Begin TASK DATA

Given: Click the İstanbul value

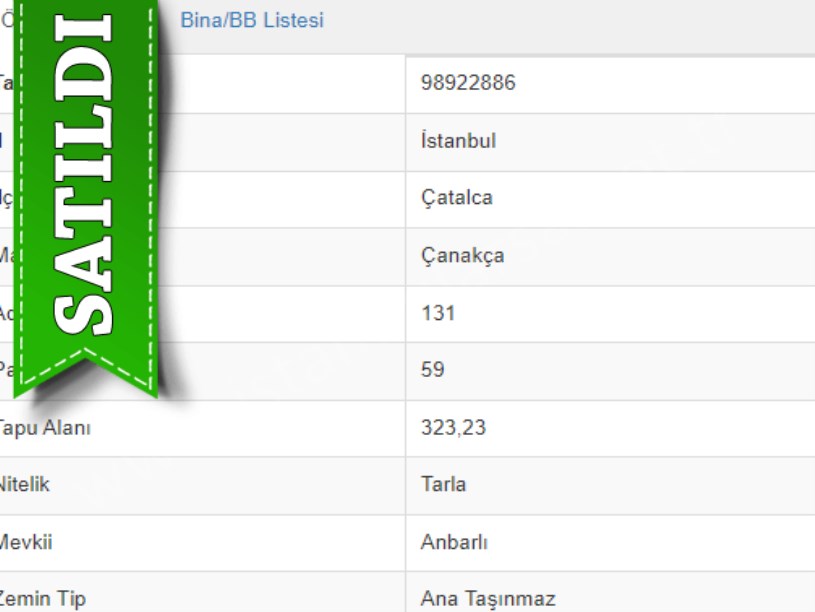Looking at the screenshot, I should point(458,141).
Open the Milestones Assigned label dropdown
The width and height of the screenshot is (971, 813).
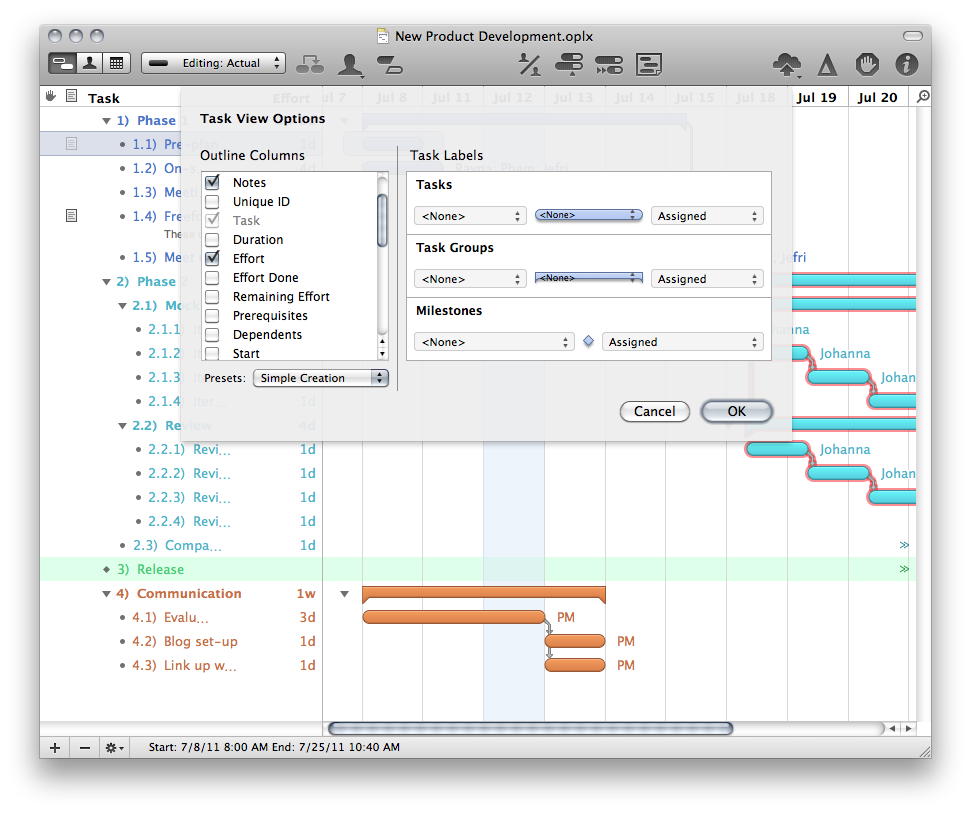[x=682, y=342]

End TASK DATA

### [WHAT YOU HAVE TO DO]
Write out all of the material above word for word, leaving out the pictures.

### [EXERCISE ANSWER]
Given: Click the İstanbul value

Looking at the screenshot, I should point(458,141).
Open the Milestones Assigned label dropdown
The width and height of the screenshot is (971, 813).
[x=682, y=342]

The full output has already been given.